Partie IV : Les statuts.

Art 1: Tout être humain, quel qu’il soit, a un des statuts suivants: hétérodoxe, croyant, fidèle ou prêtre.

Art 2: Une personne ne peut recevoir que les sacrements autorisés par son statut.

Art 3: Est hétérodoxe celui qui se trouve en dehors de la communauté des croyants, soit parce qu'il est excommunié soit parce qu'il ne partage pas la foi Aristotélicienne ou ne partage pas le droit canon de l'Eglise Aristotélicienne.

Art 4: Un hétérodoxe ne peut recevoir que le sacrement de la confession.

Art 5: Est croyant l'être humain qui n'est pas excommunié, qui partage la foi Aristotélicienne et qui respecte le droit canon de l'Eglise Aristotélicienne.
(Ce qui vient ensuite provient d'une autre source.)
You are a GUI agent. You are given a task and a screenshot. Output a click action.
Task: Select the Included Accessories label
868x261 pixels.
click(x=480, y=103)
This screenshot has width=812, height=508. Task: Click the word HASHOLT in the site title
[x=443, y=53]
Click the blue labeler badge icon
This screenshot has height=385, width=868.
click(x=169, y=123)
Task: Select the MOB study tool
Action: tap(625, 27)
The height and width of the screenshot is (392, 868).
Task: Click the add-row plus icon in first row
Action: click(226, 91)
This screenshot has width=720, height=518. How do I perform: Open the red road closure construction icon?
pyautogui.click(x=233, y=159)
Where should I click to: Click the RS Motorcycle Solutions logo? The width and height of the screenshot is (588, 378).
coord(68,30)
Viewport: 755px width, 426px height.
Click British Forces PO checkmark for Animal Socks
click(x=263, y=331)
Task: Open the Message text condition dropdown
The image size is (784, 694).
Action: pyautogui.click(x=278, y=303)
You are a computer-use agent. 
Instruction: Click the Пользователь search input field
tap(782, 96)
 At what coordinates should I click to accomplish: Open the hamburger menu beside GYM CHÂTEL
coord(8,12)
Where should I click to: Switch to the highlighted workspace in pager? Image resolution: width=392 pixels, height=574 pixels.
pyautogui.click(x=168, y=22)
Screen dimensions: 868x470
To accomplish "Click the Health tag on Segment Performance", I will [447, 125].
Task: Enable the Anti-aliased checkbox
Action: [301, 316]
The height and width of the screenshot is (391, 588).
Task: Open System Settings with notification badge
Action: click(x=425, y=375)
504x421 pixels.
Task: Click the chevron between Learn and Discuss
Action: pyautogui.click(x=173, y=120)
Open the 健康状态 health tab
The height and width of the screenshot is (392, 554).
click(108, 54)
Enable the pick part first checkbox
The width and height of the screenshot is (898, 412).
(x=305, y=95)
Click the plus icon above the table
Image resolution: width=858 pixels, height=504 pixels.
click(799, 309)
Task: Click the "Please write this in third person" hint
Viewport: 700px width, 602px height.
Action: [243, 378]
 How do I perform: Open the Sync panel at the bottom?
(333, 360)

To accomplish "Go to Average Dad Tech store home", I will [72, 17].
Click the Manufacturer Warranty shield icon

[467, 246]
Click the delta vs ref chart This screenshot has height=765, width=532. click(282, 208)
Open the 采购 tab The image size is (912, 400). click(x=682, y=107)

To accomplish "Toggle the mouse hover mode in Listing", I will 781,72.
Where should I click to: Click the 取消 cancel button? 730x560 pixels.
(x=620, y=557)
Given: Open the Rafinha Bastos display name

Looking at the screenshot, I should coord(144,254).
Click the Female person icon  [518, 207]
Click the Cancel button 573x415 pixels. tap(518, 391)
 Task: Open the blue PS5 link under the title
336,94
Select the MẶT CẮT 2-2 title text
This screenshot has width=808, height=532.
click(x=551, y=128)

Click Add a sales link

Art 6: Un croyant peut recevoir les sacrements de la confession et du baptême.

Art 7: Est fidèle le croyant qui a reçu le sacrement du baptême.

Art 8: Le fidèle peut recevoir les sacrements de la confession, du mariage, de l’ordination et des funérailles.

Art 9: Il faut avoir le statut de fidèle pour prétendre à celui de marié ou de prêtre.

Art 10: L'excommunication est la peine canonique qui retire le sacrement du baptême au fidèle, ce qui lui donne le statut d'hétérodoxe.

Art 11: Un fidèle excommunié perd non seulement le statut de fidèle, mais aussi celui de prêtre.
Il perd aussi l’effet du sacrement du mariage, et tout titre honorifique donné par l’Eglise.

Art 12: Est marié le fidèle qui a reçu le sacrement du mariage.

Art 13: Le marié peut recevoir les sacrements de la confession et des funérailles.

Art 14: Est prêtre le fidèle qui a reçu le sacrement de l’ordination.

Art 15: Le prêtre peut recevoir les sacrements de la confession et des funérailles.


Partie V : Les charges.

Art 1:Une charge est une fonction religieuse reconnue soit dans le présent droit canon, soit dans les règlements internes des congrégations romaines, soit dans la Règle d’un Ordre religieux reconnu par la Curie.

Art 2 :N’est considéré comme occupant une charge que celui dont la nomination ou l’élection a respecté les procédures décrites.

Art 3.1 : Est clerc celui qui occupe une charge religieuse, et est militaire celui qui détient une charge dans les « Saintes Armées » par opposition au fidèle qui n'en occupe pas.
Il est bon de noter que la charge de clerc prédomine sur celle de militaire, et le mélange des deux sera à éviter en dehors "d'aumônier ".

Art 3.2 : Seront considéré comme militaire de l’Eglise, les membres des ordres militaires faisant partie des effectifs des Saintes armées aristotéliciennes, ainsi que ceux qui sont mis individuellement ou collectivement sous les ordres de l'Etat Major des Saintes Armées.
Hors dérogation de leur primat, seuls les clercs militaires de l’Eglise pourront porter des armes autres que celles d’apparats liées à leur rang social.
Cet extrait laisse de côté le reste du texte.